(INPUT FOR THIS TASK):
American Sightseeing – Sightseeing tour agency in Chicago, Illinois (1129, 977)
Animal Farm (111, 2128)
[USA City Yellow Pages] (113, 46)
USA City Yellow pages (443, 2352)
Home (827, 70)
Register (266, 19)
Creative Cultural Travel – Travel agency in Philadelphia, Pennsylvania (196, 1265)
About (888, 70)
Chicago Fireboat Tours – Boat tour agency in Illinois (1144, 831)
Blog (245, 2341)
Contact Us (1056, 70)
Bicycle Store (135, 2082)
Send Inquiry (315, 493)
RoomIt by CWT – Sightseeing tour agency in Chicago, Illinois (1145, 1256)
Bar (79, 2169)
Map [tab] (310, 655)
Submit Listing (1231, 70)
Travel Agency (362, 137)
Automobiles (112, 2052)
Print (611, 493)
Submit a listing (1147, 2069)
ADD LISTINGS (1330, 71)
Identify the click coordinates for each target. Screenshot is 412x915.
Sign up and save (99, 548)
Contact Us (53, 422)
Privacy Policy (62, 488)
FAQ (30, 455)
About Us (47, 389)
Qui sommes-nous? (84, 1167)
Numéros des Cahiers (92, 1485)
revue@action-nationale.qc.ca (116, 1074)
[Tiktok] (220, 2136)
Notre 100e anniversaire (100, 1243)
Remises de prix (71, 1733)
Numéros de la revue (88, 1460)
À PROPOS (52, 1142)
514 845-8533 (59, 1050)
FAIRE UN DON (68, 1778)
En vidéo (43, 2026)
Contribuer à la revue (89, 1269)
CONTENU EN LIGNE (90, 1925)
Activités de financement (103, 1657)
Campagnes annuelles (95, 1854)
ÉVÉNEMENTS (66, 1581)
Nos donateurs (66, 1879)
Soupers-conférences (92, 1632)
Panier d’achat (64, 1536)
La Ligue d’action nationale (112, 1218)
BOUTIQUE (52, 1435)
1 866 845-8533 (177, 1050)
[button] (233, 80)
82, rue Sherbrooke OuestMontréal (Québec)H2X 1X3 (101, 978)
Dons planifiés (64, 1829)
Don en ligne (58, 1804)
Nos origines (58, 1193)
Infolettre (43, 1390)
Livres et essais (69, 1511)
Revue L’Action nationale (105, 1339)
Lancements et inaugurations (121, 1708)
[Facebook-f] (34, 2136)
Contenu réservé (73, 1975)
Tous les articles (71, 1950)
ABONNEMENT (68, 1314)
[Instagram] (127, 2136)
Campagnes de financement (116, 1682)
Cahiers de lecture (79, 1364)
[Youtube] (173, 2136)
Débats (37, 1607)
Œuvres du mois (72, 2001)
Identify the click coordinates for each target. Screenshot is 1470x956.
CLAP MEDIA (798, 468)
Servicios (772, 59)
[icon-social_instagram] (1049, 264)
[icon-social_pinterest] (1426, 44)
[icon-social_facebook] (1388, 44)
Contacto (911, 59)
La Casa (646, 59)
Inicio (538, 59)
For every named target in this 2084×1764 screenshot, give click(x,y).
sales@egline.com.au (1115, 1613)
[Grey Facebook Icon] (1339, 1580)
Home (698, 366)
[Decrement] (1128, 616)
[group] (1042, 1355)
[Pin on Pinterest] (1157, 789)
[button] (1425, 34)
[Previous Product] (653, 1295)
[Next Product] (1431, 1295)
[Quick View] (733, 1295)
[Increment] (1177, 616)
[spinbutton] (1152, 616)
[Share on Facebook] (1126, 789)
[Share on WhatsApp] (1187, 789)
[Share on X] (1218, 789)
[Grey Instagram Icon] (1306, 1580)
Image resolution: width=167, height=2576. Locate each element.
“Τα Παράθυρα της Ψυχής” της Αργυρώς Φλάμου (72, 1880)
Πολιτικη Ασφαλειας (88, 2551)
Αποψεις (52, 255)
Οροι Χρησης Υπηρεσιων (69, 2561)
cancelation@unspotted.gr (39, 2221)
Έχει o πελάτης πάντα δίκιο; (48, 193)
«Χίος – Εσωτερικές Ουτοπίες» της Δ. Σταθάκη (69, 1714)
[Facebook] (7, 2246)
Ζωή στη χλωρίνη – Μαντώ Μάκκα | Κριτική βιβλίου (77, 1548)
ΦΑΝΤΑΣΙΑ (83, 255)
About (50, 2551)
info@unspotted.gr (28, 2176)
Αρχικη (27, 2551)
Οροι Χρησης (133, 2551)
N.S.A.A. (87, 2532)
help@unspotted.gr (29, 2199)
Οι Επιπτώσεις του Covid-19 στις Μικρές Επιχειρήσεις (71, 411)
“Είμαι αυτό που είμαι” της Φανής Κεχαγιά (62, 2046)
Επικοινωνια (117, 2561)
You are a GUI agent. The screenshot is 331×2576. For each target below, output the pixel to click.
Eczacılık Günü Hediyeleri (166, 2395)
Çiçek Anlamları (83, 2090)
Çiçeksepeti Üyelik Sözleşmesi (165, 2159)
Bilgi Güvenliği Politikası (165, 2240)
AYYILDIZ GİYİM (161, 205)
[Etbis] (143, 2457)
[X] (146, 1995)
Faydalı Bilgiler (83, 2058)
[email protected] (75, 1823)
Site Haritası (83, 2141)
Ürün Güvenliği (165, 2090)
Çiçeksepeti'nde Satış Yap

(WORK INSTRUCTION): Pull every line containing "each" from the data.

(RESPONSE BELOW):
Identify the click coordinates for each target. Screenshot is 412x915.
Identify the click coordinates for each target. Screenshot is 1470x956.
Image resolution: width=167, height=2576. Locate each element.
You are a GUI agent. The screenshot is 331×2576. For each target below, output the pixel to click.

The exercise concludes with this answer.